### TASK DETAILS
Output the stretch of the episode passage from "Hotch arrives at" through "under the circumstances.", unchanged.

### DOCUMENT PASSAGE
The team goes to the safe house, and they find Kassmeyer seriously injured, shot and stabbed by Foyet. Kassmeyer apologizes to Hotch, and reveals that Foyet had stolen his cell phone and repeatedly called random numbers on the speed dial until he reached Haley. On the phone, Foyet pretended to be a marshal and detailed to a terrified Haley that both Kassmeyer and Hotch were killed, so Haley and the new marshal needed to meet at her home. The mortally wounded Kassmeyer dies in the ambulance on the way to the hospital. Meanwhile, Hotch calls Foyet on his cell phone and threatens him repeatedly. Foyet responds that Haley looks good with dark hair. Haley, believing Foyet is the new marshal assigned to protect her and Jack, lets him into the house. During a frantic drive to his old house, Hotch calls Haley and speaks with Foyet. Foyet tells Haley how her ex-husband broke their deal by still trying to track him down. Therefore, he has to kill Hotch's family in retaliation. Hotch informs Jack that he needs to help his father work the case, and so Jack goes upstairs. Haley tells Hotch he needs to tell his son how they met so Jack would still believe in love. Foyet then shoots her three times to death as Hotch and the rest of the team listen on the phone.

Hotch arrives at his old house, enters, and discovers bloody footprints leading up the stairs. He finds Haley's body lying on the floor and sees a figure hiding behind the curtains. Hotch empties a clip into the hidden figure, who turns out to be Foyet wearing a bulletproof vest. Foyet falls to the floor and the two men engage in a brutal hand-to-hand fight. Hotch beats Foyet to death in a blind rage, even after Foyet surrenders. The rest of the team arrives. Morgan (Shemar Moore), Prentiss (Paget Brewster) and Rossi (Joe Mantegna) check upstairs and find Hotch still beating Foyet, causing Morgan to have to pull Hotch away from Foyet. Hotch goes to check on Jack, who had helped his father work the case by hiding in a chest – their secret plan designed to protect Jack. At the end of the internal investigation, the panel rules that Hotch's actions were acceptable under the circumstances.

==Production==
The writer of this episode, Bo Crese, is actually an acronym used in the credits of "100". It is an acronym formed from the first letter of the name of every writer who contributed to the script: Breen Frazier, Oanh Ly, Chris Mundy, Rick Dunkle, Erica Messer, Simon Mirren and Edward Allen Bernero. This was used because each writer wrote a section of the episode. In an early draft of the script for this episode, Hotchner was written to kill George Foyet with his own knife. However, Edward Allen Bernero and Thomas Gibson believed the scene would be more powerful if Hotch used his bare hands.

Stored items:
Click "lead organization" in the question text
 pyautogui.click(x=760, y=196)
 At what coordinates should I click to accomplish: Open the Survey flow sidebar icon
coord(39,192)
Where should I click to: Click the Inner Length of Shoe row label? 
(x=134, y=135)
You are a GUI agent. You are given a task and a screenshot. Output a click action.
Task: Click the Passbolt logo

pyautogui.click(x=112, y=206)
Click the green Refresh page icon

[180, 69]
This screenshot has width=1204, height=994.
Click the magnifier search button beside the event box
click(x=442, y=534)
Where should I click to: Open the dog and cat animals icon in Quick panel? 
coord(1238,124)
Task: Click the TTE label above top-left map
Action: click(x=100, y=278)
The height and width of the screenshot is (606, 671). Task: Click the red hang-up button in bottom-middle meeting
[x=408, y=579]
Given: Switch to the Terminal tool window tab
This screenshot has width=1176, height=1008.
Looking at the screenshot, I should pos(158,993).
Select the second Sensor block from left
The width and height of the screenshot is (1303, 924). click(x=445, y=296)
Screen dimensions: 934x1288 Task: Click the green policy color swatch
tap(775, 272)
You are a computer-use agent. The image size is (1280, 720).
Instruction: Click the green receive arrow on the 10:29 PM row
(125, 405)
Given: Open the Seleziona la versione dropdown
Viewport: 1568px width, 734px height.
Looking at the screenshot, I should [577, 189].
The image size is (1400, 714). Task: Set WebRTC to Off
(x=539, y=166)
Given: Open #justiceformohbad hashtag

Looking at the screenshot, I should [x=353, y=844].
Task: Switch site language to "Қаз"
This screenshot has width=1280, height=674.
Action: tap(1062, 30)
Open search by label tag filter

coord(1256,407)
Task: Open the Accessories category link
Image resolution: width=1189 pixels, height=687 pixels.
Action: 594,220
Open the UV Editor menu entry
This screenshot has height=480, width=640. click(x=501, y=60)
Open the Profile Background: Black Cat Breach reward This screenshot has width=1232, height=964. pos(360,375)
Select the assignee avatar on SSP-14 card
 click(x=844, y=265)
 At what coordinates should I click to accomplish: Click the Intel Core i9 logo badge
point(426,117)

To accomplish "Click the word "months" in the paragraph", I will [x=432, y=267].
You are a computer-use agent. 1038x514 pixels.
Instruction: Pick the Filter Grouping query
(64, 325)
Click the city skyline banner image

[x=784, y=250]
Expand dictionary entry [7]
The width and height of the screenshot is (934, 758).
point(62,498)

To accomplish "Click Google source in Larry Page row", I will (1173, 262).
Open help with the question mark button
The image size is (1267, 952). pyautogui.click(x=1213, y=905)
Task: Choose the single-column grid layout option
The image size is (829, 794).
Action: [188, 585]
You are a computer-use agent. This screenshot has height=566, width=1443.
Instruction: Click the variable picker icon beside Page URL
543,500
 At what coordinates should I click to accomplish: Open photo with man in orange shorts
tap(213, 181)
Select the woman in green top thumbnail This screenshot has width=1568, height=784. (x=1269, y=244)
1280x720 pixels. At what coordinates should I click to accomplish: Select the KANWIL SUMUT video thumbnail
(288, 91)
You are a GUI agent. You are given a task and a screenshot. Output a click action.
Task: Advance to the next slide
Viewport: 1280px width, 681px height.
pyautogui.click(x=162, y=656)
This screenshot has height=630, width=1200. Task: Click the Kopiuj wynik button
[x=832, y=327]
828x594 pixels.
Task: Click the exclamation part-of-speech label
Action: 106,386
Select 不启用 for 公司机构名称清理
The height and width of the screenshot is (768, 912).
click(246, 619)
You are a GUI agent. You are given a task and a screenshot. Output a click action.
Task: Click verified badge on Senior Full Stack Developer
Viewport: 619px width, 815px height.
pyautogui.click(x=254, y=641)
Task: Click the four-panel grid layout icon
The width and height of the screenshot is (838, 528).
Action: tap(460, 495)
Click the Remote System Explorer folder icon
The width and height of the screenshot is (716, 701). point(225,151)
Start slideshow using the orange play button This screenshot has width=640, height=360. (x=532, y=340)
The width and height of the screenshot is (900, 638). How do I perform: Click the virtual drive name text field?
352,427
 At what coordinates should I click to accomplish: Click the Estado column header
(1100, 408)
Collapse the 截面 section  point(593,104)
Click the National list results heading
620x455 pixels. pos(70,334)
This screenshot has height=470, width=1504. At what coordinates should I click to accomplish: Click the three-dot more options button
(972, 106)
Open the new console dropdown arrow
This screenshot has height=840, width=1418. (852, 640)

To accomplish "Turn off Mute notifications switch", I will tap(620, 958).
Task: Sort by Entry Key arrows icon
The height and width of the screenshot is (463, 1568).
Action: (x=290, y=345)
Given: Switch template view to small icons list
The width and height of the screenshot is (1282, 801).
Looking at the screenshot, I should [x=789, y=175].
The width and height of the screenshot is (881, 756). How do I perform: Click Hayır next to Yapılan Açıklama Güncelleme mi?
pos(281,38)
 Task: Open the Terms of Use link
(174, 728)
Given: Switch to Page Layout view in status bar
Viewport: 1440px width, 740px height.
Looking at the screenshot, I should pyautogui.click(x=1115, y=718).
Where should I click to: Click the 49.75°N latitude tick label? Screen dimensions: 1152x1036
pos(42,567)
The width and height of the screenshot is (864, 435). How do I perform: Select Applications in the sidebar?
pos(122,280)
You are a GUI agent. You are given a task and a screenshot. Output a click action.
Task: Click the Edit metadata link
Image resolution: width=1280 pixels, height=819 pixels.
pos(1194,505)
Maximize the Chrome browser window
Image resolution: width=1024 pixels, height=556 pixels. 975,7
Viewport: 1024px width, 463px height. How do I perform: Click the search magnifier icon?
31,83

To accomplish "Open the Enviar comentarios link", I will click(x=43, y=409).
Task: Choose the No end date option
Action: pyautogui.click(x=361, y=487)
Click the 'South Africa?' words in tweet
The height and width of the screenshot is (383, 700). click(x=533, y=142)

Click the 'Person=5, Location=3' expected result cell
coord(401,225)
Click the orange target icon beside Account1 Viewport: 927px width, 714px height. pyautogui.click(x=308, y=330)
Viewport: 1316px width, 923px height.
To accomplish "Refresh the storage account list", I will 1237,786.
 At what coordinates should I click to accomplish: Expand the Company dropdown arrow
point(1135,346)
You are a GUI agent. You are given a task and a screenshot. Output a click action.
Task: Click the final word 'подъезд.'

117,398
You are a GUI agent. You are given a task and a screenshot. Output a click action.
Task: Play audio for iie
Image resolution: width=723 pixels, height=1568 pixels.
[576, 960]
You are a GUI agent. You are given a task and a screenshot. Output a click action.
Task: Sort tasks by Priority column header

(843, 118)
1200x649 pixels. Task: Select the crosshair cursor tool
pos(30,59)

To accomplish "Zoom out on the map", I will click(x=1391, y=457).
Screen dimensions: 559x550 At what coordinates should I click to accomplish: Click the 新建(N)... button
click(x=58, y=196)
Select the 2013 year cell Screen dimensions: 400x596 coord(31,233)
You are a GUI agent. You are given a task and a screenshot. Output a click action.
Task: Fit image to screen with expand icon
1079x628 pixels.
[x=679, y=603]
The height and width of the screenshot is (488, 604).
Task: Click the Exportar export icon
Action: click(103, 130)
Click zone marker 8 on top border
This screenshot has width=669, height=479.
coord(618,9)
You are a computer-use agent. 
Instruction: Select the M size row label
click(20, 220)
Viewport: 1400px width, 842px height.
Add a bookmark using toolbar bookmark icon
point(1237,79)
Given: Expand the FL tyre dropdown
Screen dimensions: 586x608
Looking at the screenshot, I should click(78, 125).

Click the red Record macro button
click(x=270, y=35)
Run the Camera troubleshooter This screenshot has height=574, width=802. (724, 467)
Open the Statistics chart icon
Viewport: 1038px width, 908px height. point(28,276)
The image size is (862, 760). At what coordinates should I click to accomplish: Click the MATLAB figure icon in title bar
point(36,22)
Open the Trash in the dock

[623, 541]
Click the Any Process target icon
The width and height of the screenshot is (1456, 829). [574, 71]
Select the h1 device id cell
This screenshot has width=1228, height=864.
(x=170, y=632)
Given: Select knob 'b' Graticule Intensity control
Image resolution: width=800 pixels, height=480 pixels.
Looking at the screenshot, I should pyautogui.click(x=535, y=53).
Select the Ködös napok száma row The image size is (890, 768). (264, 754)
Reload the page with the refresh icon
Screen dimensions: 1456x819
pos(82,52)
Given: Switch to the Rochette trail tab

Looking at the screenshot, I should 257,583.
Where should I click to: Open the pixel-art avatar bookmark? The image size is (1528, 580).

### TASK RESPONSE
Hotch arrives at his old house, enters, and discovers bloody footprints leading up the stairs. He finds Haley's body lying on the floor and sees a figure hiding behind the curtains. Hotch empties a clip into the hidden figure, who turns out to be Foyet wearing a bulletproof vest. Foyet falls to the floor and the two men engage in a brutal hand-to-hand fight. Hotch beats Foyet to death in a blind rage, even after Foyet surrenders. The rest of the team arrives. Morgan (Shemar Moore), Prentiss (Paget Brewster) and Rossi (Joe Mantegna) check upstairs and find Hotch still beating Foyet, causing Morgan to have to pull Hotch away from Foyet. Hotch goes to check on Jack, who had helped his father work the case by hiding in a chest – their secret plan designed to protect Jack. At the end of the internal investigation, the panel rules that Hotch's actions were acceptable under the circumstances.